Steve Daines, Pat Toomey, and “More jobs, less government”

daines_sign
Daines’ sign aboard the Sykes truck in the 2014 Independence Day parade in Kalispell

In early April, Sen. Pat Toomey (R-PA) and two equally progressive colleagues blocked Sen. John Walsh’s bill to protect the North Fork of the Flathead. A close to identical bill by Rep. Steve Daines (R-MT) had passed the House a month earlier.

One might suppose Daines did not appreciate the Toomey Trio’s maneuver. If so, forgiveness came quickly. Near the end of June, Steve Daines held a fundraiser with Toomey in Washington, D.C. The mother’s milk of politics heals many wounds.

Money, reports a friend who did some digging, probably wasn’t the only thing Daines got from Toomey. He also adopted Toomey’s campaign slogan from 2010. Here’s the rest of what he unearthed:

Here is a nugget about Daines I uncovered just last week, but forgot to send along. Walsh’s recent press release about Daines/Toomey reminded me, so I’m sending it to you.

First, some context. I was wondering about Daines’ slogan: “More jobs. Less government.” Catchy and effective. Daines didn’t dream that up, I thought; he had to have gotten it from somewhere. I thought maybe it was a widely used, generic slogan for generic Republican candidates.

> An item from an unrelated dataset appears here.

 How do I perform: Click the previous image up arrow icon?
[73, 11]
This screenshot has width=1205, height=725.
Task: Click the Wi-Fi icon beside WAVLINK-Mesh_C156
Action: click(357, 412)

I thought to check Google, so I searched “more jobs less government.” Too many Daines hits, so I restricted the search to 2009 and earlier because Daines first Senate campaign began on November 13, 2010 and that day a Montana blog noted Daines’ use of the slogan. Bingo. The second result was to the Montour County (Pennsylvania) Republican Committee’s press releases, which included the following: Kristie Cole spoke about Pat Toomey’s race for US Senate with a simple but powerful theme of “More jobs, Less Government”. Interestingly, although Google lists the page date as September 14, 2008, the page itself lists the date as September 12, 2010. Nonetheless, the slogan was used by Toomey at least several months before Daines entered the 2010 race.

Looking for earlier uses of the slogan by Toomey, I added Toomey to the Google search and restricted the search to 2010 and earlier. With that search, the earliest reference to Toomey’s use of the slogan is a blog dated May 12, 2010. Another reference is in a different post from August 9, 2010. Yet another reference in the results has a page dated August 10, 2010, containing a Toomey video ad with the slogan. We know the ad came out no later than August 10, but unfortunately Vimeo (the video host) doesn’t list the upload date. However, sorting the Toomey videos by date there was an earlier video (date unknown) titled More Jobs, Less Government Tour of PA that doesn’t seem to include the slogan in the video.

Finally, to try and find the earliest use of the slogan, I searched “more jobs less government” restricted to 2009 and earlier and excluding Toomey and Daines. There weren’t many hits. The earliest was a December 23, 2005, page about a Paul Krugman article that contained a comment from “Dirk Schulbach” that included the following: “More jobs = less government assistance needed.” Mr. Schulbach claims that the thoughts in his comments are his “own work,” which may be true given that they contain the earliest Google result for the [slightly different] slogan. I wonder what Mr. Schulbach thinks of the use of his slogan; based on his comments, I believe he would agree with the political slogan. One could probably ask him; there is only one “Dirk Schulbach” in the United States, in Portland, Oregon.

Tying together this quick Google research, Dirk Schulbach in Portland, Oregon, coined the phrase “More jobs = less government assistance needed” in December 2005. Pat Toomey changed the phrase from a quasi-tautology to a political statement in mid-2010 for use in his US Senate campaign. Steve Daines borrowed the slogan in late-2010 and used it to win a US House seat. In the US House, Daines proposed governmental protection for the North Fork of the Flathead River. That protection was blocked by US Senator Pat Toomey, together with Senators Cruz and Coburn. The protection was blocked to encourage smaller government or, as Coburn phrased it, to “transfer the land to Montana and reduce the state’s share of federal ‘payments in lieu of taxes’ that go to local governments.” The “less government” mantra not only boomeranged back on Daines, it also demonstrated that “less government” negatively impacted Montana communities and, thus, jobs.

Thus one learns both the origin of a political slogan and the harmful application of that slogan in the real world, in your neighborhood. There should be at least as much concern about Daines taking Toomey’s ideas as there is about Daines taking Toomey’s money.